Did ACA Int’l set aside all FCC guidance related to the definition of ATDS?
In April and May, we analyzed whether ACA Int’l set aside only the FCC’s 2015 Order or if it set aside all FCC interpretations related to the definition of ATDS, including its 2003 and 2008 predictive dialer rulings. Federal courts are split on this issue.
The Ninth Circuit (Marks v. Crunch San Diego, LLC), Northern District of Illinois (Pinkus v. Sirius XM Radio, Inc), Eastern District of Michigan (Keyes v. Ocwen Loan Servicing, LLC), Middle District of Florida (Gonzales v. Ocwen Loan Servicing), and Northern District of Georgia (Sessions v. Barclays Bank Del.) held that ACA Int’l invalidated all relevant FCC interpretations. The Third Circuit did not directly address this issue in Dominguez but its analysis supports the conclusion that the older FCC rulings are no longer valid.

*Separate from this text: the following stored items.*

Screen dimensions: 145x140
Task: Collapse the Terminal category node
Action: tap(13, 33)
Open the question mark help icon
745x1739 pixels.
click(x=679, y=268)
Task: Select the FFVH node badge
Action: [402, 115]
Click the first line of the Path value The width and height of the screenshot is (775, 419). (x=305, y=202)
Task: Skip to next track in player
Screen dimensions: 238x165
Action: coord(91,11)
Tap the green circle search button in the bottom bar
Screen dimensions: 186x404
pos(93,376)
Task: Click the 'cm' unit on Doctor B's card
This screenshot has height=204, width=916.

By contrast, the Middle District of Tennessee (Ammons v. Ally Fin.), Southern District of Florida (Reyes v. BCA Fin. Servs.), and Northern District of Alabama (Swaney v. Regions Bank) held that the FCC’s prior orders remain valid and binding. According to those courts, a predictive dialer is an ATDS because it can dial telephone numbers without human intervention. Several district courts in the Ninth Circuit reached similar conclusions; however, the Marks decision means those opinions are no longer relevant.
Does the statutory definition of ATDS cover equipment that dials from a list?

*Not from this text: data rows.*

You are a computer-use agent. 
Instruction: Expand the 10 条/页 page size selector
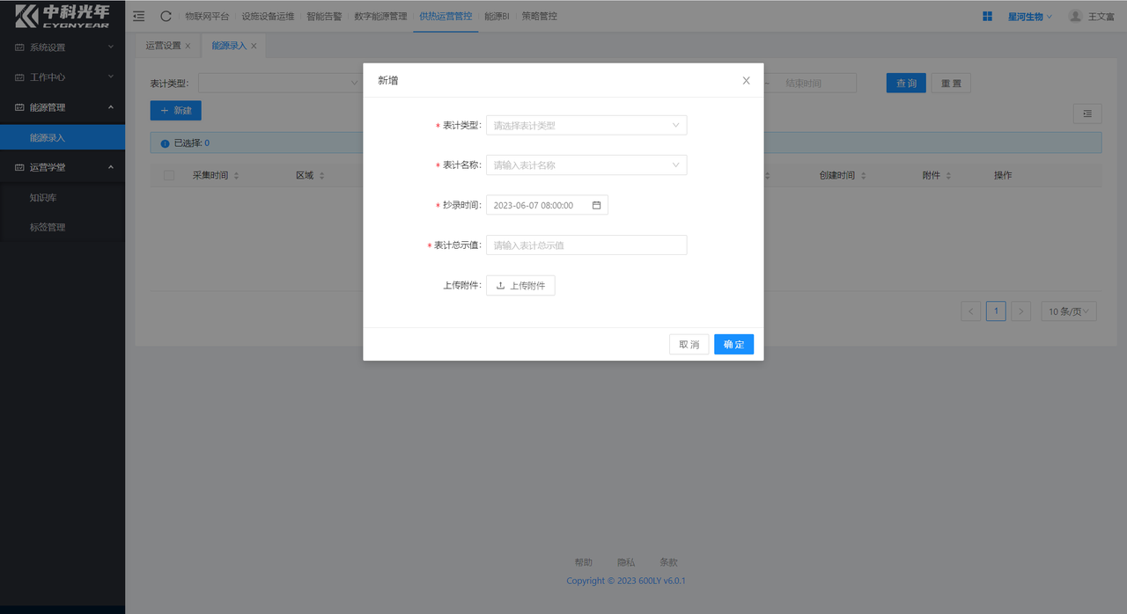[1070, 311]
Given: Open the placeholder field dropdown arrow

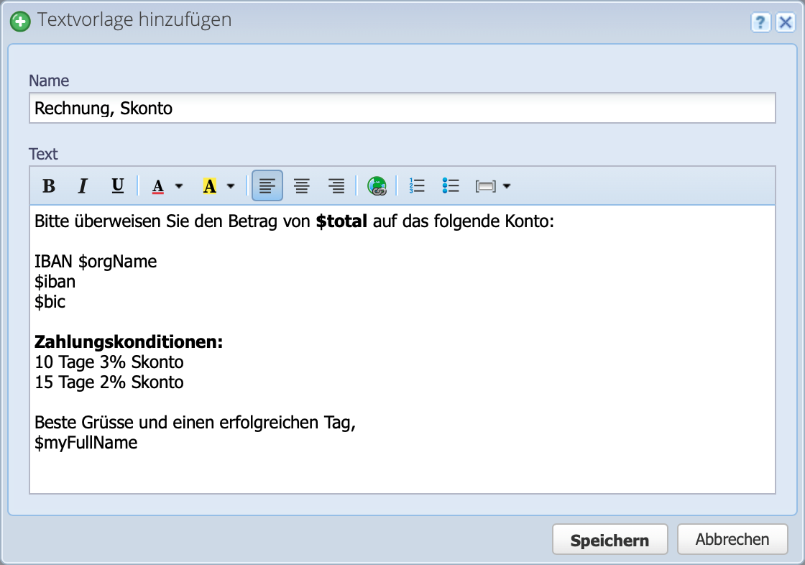Looking at the screenshot, I should tap(507, 186).
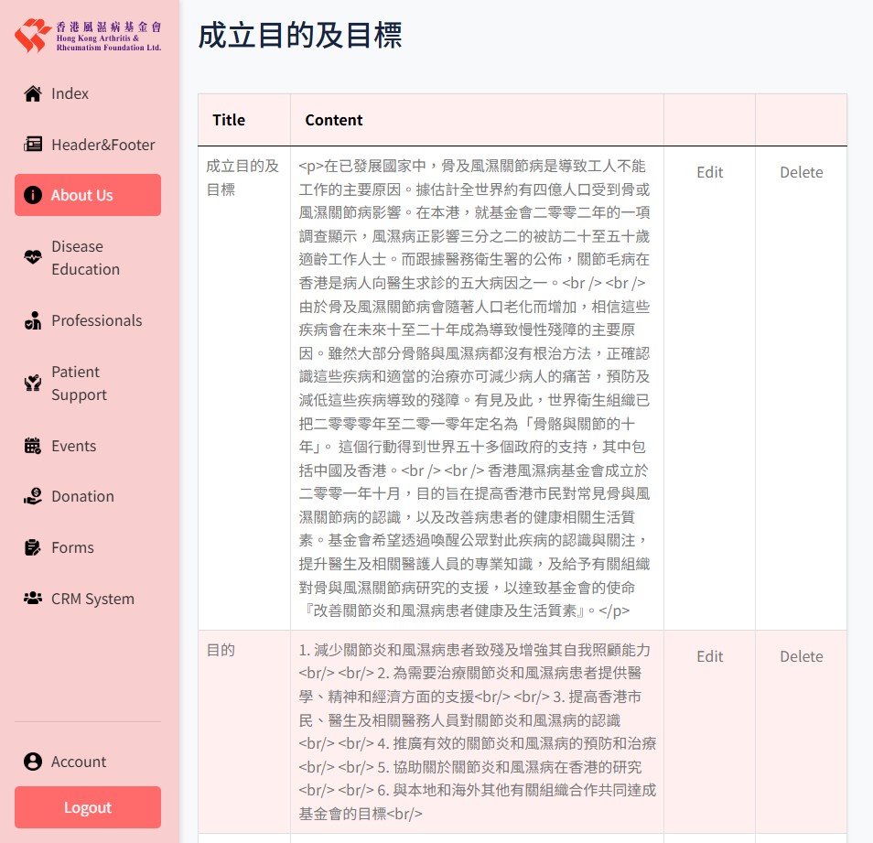Open the CRM System page
The image size is (873, 843).
(92, 599)
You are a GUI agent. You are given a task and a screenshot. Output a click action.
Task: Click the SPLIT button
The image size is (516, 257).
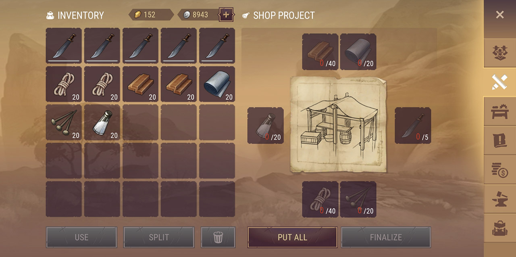(159, 237)
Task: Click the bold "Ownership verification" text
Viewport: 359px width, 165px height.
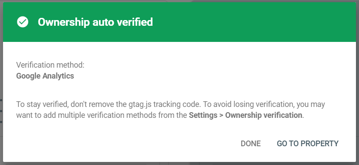Action: click(264, 115)
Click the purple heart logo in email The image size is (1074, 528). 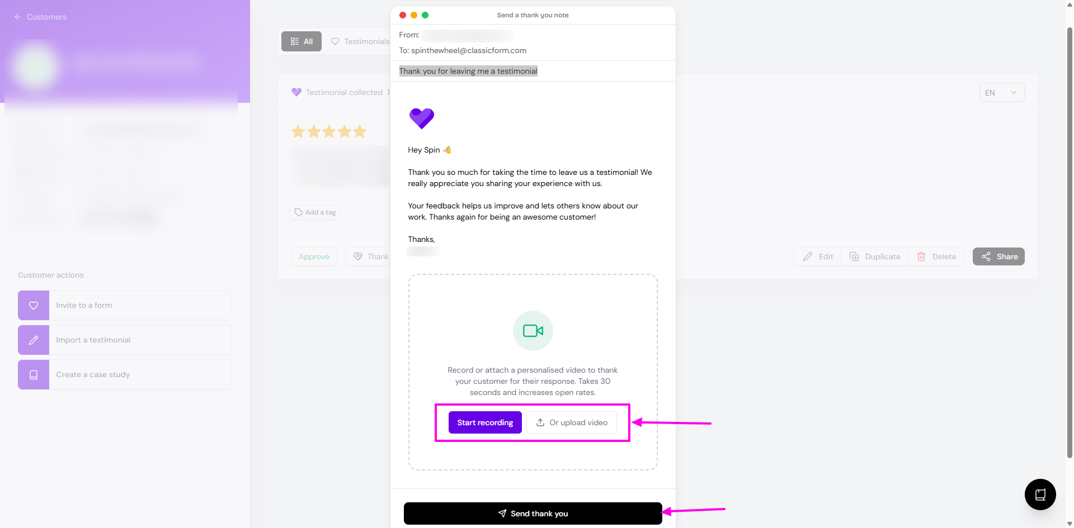(421, 118)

Even if a court finds that the FCC’s ATDS rulings are no longer valid, it must determine whether the device used to make calls or send texts meets the statutory definition. Plaintiffs argue that a device is an ATDS if it can store and automatically dial telephone numbers. Defendants argue that a device is an ATDS only if it can generate random or sequential telephone numbers and then automatically dial those numbers. ACA Int’l did not address this issue. The court simply stated that the FCC cannot adopt both of these conflicting interpretations in the same order.
In the wake of ACA Int’l, courts are split on the functions a device must be capable of performing to be an ATDS. The Third Circuit’s Dominguez opinion contains little analysis but the court applied a random or sequential number generator test. Several district courts addressed the issue more directly and concluded, as did the Third Circuit, that a device is not an ATDS unless it can generate random or sequential telephone numbers. See Pinkus, Gonzales and Keyes, among others.

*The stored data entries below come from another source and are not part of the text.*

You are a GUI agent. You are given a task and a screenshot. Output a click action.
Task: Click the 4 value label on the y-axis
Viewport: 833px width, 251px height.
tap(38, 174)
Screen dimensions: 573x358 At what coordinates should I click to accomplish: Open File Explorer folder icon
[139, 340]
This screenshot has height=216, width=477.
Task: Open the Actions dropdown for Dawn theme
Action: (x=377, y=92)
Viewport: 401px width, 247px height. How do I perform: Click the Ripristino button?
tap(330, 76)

In Marks, the Ninth Circuit reached the opposite conclusion. The court held that the statutory definition is ambiguous; therefore, it looked to the structure and context of the TCPA to conclude that Congress intended to regulate all devices that make automatic calls. According to the court, the express consent and government debt collection exemptions don’t make sense if an ATDS is limited to devices that generate random or sequential numbers because the calls that qualify for those exemptions must be dialed from a list. It also noted that Congress amended the TCPA in 2015 yet did nothing to correct the then-current interpretation that an ATDS includes equipment that automatically dials numbers from a list. In the court’s opinion, Congress validated the existing interpretation when it failed to amend the statutory definition.
As previously discussed, the FCC plans to issue updated TCPA interpretations, including further guidance on what qualifies as an ATDS. It wasted little time before requesting additional comments on how, if at all, the Marks opinion should impact its analysis. In the meantime, callers should continue to take a conservative approach to calling and texting cell phones.
* Ali Najaf contributed to this post.